Nonostante la deroga al tetto agli stipendi concessa dal governo agli artisti che lavorano in Rai, Fabio Fazio torna alla carica. Intervistato da Aldo Grasso al Festival della tv di Dogliani, il conduttore di Che tempo che fa ha – forse vicino all’addio – ha infatti ripetuto, con parole ancora più dure, quel che aveva detto a fine marzo in un’intervista a Repubblica: “Mai l’ingerenza politica è stata così forte sulla tv pubblica. Parlo di gestione dell’azienda, tetto pubblicità, compensi. Non c’è azienda al mondo che possa reggere sul mercato con qualcuno che da fuori detta regole e mette paletti“.
“Si sta chiedendo alla Rai qualcosa di impossibile, non vorrei essere nei dirigenti di questa azienda. Io che sono tra pochi ad avere il lusso di poter scegliere di andare a lavorare altrove, ho il dovere di dire la verità“. “Sono in Rai da 33 anni”, è stata la premessa. “La Rai coincide con la mia vita, conosco tutti quelli che ci lavorano. In quell’intervista di poche settimane fa a Repubblica ho detto le cosa che sentivo di dire perché penso che mai come in questa situazione ci sia la necessità di avere un pensiero forte sulla tv generalista e pubblica per capire se ha un senso o se debba essere ripensata”. E ancora: “Se il problema è quanto guadagniamo, si toglie il disturbo immediatamente. Non si può essere un disturbo”.

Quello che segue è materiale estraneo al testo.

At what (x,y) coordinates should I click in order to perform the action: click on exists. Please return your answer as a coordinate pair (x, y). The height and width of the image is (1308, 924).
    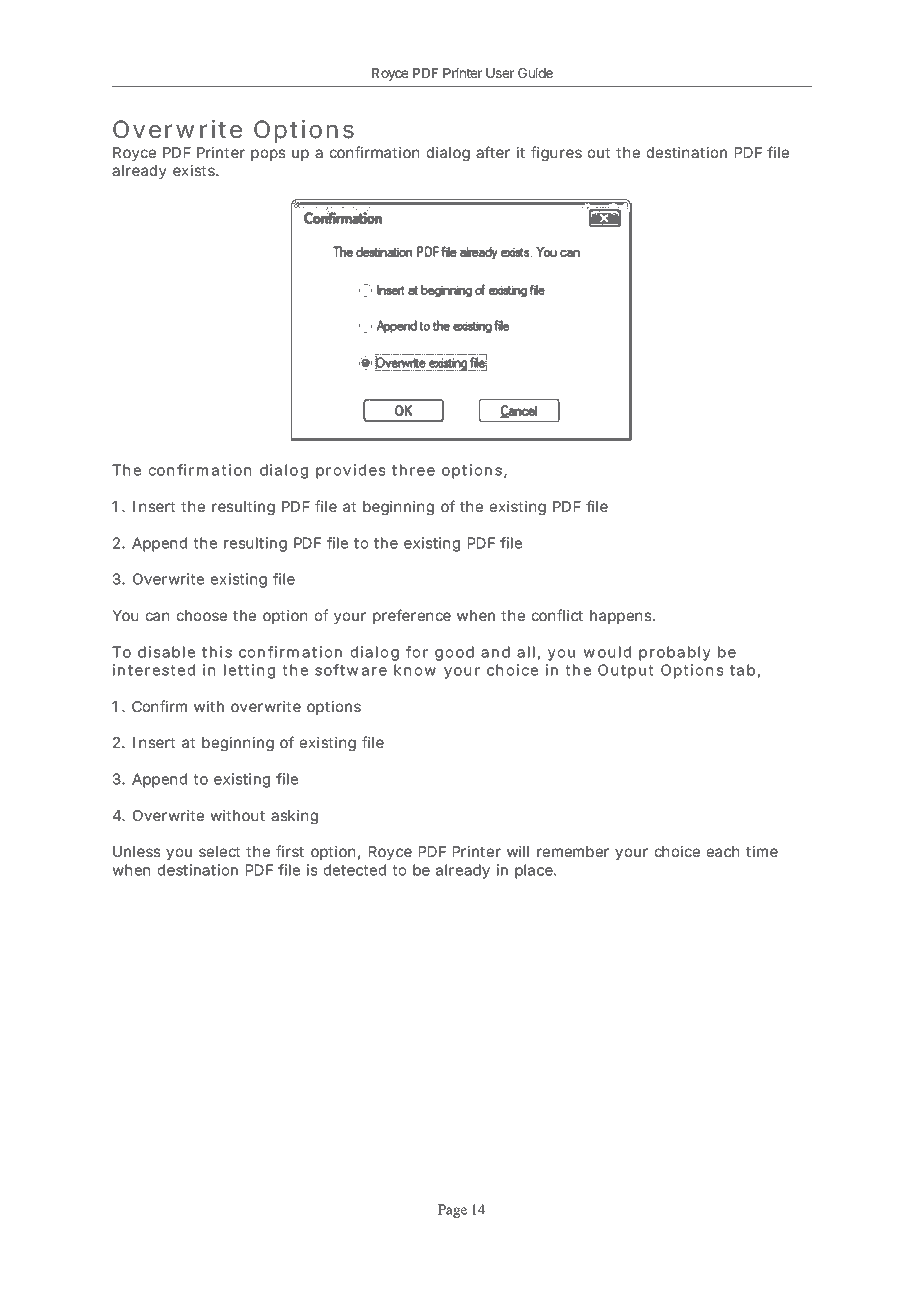
    Looking at the image, I should click on (195, 170).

“Ci sono Paesi – ha aggiunto – che hanno dismesso o venduto le reti. Non è detto che l’assetto attuale sia quello giusto. Si può discutere, ma per farlo bisogna essere in buona fede. Un’ingerenza politica così grande sulla gestione dell’azienda non è né ammissibile né accettabile”.
Il direttore generale della Rai, Antonio Campo Dall’Orto, ha commentato dicendo: “Sono arrivato in Rai dopo 22 anni nel privato e non ho esperienza di queste cose. Ho visto modelli tipo fondazioni e trust. Ho avuto il mandato per fare qualcosa di lungo periodo. Soffro quotidianamente per farlo ma continuo a farlo”. Poi ha spiegato che il cda Rai “dovrà approvare la policy per il perimetro dei compensi agli artisti entro il 2 giugno, poi chiuderemo i palinsesti”.
Michele Anzaldi, deputato Pd e segretario della commissione di Vigilanza Rai, ha definito l’uscita “uno scivolone, una caduta di stile, un autogol“. “Con che faccia si possono sostenere quelle cose?”, ha continuato. “E l’editto bulgaro? La stagione delle telefonate in diretta da Santoro? L’epurazione di Biagi? Tutto dimenticato perché viene toccato il suo mega stipendio?”.